Два негодяя шепотом стали переговариваться между собой. Насколько я понял, они обсуждали, как наилучшим образом избежать моих караульных.
– Я проверю, чтобы удостовериться, что по другую сторону амбара никого нет, – произнес наконец маршал. – Вы останетесь здесь, дорогой Шенье. Если пленник станет доставлять хлопоты, вы знаете, что делать.
Итак, мы остались вдвоем: я и чудовищный ренегат. Он сидел на краю кровати. Нож тускло отсвечивал в его руке при свете коптящей масляной лампы. А я, оглядываясь назад, могу лишь удивляться, как тогда не сошел с ума от досады и угрызений совести. Я лежал абсолютно беспомощный на кровати, не имея возможности крикнуть или хотя бы пошевелить пальцем. Мои пятьдесят храбрецов были рядом, но я не мог даже подать им знак. Они и не догадывались, в каком отчаянном положении их командир. Я не впервые попадал в плен; но чтобы вот так оказаться в руках изменников и под градом насмешек, одураченным их наглыми главарями, быть загнанным в аббатство! Нет, этого я не мог вынести. Нож этого мясника не мог заставить меня страдать сильнее.
Я попытался ослабить веревки на лодыжках и запястьях, но меня скрутили не новички. Веревки не поддавались ни на дюйм. Затем я попытался вытолкнуть изо рта носовой платок, однако сидящий на кровати страж поднял нож с таким угрожающим возгласом, что я вынужден был отступить. Я лежал и смотрел на его бычью шею, раздумывая над тем, повезет ли мне когда-нибудь, чтобы затянуть на ней петлю. Вдруг в коридоре раздались шаги. Лестница заскрипела под ногами. Что скажет разбойник, когда вернется? Если он обнаружит, что меня невозможно похитить, то просто убьет на месте. Но мне уже было все равно. Я посмотрел на дверь с вызовом и презрением, которые не мог выразить словами. Представьте себе мое удивление, друзья, когда вместо долговязой фигуры и смуглого ненавистного лица капуцина я увидел серый ментик и пышные усы унтер-офицера Папилета!
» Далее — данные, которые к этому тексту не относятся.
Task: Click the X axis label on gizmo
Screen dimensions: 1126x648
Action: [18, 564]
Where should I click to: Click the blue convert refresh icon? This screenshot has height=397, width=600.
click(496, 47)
Французского солдата в те времена было нелегко застать врасплох. Папилету стоило лишь скользнуть глазами по моей связанной фигуре и зловещей роже за моей спиной, как он все понял.
– Что за черт! – зарычал он и выхватил из ножен длинную саблю.
Шенье бросился на него с ножом, но затем отпрянул назад и попытался всадить нож мне в сердце. Я успел вывернуться от него на другой край кровати. Лезвие поцарапало мне бок и прошило насквозь одеяло и простыню. Секундой спустя я услышал глухой удар, тяжелое падение, а затем почти одновременно на пол упал другой предмет, намного легче, но тверже, и закатился под кровать. Я не пугаю вас жуткими подробностями, друзья? Достаточно будет сказать, что Папилет являлся одним из лучших рубак в полку, его сабля была тяжела и остра. Разрезая веревки, опутывающие меня, он оставил кровавые полоски на запястьях и лодыжках.